Hi LoveTango, ...the one sliding up and down has been me. I´m sliding all the time, and I will tell you why! The followers I dance with really are experienced, outspoken and frank, but the mentioned reaction never occured. So there may be other reasons? Do you find it could be a dirty like pass eventually? I do not need to dance tango to have the opportunity to touch women, but for some men the situation might be that way.

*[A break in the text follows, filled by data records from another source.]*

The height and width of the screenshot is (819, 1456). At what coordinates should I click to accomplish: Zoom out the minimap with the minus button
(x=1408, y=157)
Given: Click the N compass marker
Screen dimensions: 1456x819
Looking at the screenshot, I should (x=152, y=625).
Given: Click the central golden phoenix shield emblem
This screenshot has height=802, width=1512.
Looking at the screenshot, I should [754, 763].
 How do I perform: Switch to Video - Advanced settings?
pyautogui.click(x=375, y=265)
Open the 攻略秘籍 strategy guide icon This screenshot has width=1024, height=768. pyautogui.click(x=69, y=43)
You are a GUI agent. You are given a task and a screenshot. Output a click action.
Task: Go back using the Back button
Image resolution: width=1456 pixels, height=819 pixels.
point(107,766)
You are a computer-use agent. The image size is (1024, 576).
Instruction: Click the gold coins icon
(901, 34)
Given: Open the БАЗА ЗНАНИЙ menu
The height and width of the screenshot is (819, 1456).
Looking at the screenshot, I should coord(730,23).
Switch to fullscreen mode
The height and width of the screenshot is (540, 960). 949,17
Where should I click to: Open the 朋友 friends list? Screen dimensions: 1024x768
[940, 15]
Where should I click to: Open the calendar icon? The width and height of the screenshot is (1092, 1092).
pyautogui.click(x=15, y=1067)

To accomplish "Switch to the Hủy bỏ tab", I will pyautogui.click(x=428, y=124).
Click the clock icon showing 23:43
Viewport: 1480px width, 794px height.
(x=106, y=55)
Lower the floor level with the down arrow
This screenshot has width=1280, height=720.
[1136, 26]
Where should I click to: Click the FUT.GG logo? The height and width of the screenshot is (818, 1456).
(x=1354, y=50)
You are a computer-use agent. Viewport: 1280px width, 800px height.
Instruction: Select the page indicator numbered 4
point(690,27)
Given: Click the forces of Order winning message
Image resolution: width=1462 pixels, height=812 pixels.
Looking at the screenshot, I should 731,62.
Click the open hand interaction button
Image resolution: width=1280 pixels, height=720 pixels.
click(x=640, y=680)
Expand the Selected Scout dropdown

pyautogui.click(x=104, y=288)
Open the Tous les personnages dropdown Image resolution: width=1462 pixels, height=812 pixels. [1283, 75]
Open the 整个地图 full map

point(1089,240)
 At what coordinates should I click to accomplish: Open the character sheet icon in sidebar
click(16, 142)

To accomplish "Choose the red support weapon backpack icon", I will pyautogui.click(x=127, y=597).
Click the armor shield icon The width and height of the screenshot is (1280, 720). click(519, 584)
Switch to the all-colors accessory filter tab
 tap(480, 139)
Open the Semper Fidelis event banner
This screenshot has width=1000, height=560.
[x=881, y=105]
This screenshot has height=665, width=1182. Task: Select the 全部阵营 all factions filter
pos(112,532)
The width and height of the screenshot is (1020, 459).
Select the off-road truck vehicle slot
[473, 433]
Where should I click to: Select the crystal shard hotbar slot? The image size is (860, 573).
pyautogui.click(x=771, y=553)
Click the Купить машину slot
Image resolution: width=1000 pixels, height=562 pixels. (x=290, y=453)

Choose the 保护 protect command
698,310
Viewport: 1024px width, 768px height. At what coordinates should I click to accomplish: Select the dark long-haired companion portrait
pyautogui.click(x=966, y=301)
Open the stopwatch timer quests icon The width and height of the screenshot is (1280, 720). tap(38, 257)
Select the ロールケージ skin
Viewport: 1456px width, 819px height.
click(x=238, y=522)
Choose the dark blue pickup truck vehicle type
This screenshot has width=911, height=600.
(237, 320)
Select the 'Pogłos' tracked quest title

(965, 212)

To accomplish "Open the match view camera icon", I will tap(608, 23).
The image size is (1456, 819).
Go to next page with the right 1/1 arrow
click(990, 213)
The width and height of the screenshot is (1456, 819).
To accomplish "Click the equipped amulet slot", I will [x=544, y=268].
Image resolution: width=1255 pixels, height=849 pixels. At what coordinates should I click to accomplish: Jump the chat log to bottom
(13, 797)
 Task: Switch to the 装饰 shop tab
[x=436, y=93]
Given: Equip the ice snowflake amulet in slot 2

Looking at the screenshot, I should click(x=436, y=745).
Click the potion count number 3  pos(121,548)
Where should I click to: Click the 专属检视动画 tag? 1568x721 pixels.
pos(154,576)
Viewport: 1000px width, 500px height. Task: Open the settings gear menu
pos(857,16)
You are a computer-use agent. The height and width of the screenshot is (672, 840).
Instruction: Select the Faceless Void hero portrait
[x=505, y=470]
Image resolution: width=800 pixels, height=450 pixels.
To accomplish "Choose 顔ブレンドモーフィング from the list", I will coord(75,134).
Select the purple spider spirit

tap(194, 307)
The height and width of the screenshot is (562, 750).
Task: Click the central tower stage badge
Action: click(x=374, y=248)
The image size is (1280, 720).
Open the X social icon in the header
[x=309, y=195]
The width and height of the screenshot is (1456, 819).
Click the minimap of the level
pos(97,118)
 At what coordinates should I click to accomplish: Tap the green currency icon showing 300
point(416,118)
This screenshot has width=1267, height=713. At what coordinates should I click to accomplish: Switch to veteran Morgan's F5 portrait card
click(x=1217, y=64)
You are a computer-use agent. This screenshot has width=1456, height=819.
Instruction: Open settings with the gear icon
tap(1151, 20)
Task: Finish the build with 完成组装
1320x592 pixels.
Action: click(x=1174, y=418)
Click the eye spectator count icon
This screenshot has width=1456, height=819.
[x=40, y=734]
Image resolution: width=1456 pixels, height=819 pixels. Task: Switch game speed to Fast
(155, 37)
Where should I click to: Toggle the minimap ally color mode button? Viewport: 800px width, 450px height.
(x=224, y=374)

When I dance (and I prefer lyrical pieces as from Donato, Rodriguez, Calo, some Fresedo, and Malerba) I am going to interpret especially the melody. So when walking and projecting I put my hand round the woman´s right shoulder blade (so called abrazo profundo). When doing rebotes, I put it at her waist, and there always are passages I put it lower, as well. Embrace is a living thing, as your steps, your head, your mouth corners, your eyes, and your breathing. Should start a thread on interpreting dramatically by breathing...

And (vice versa) I really find it annoying and nasty if a follower keeps her left hand and arm always at the some position. I simply expect that the woman emphasizes cadences, or sequences by fondling my neck tenderly, or by pressing her palm with outstreched fingers on my spine right between the blades when the melody becomes really dramatic, and of course that the follower slides down onto my upper arm in colgadas or giros.

And please take a look at the attached photo: I chose that one because you can read in my face how the melody actually went. A stoic look was as annoying as could be. http://www.dance-forums.com/album/photos/photo-3524.html

will all that attention to what you want from her close side arm and you cant even get the left hand right ;)

a) not given her space for her fingers to wrap over yours
b) not enclosing your fingers around her little finger; (NB the hear meridian goes along the little finger and this is why it is essential to hold that finger with tenderness.)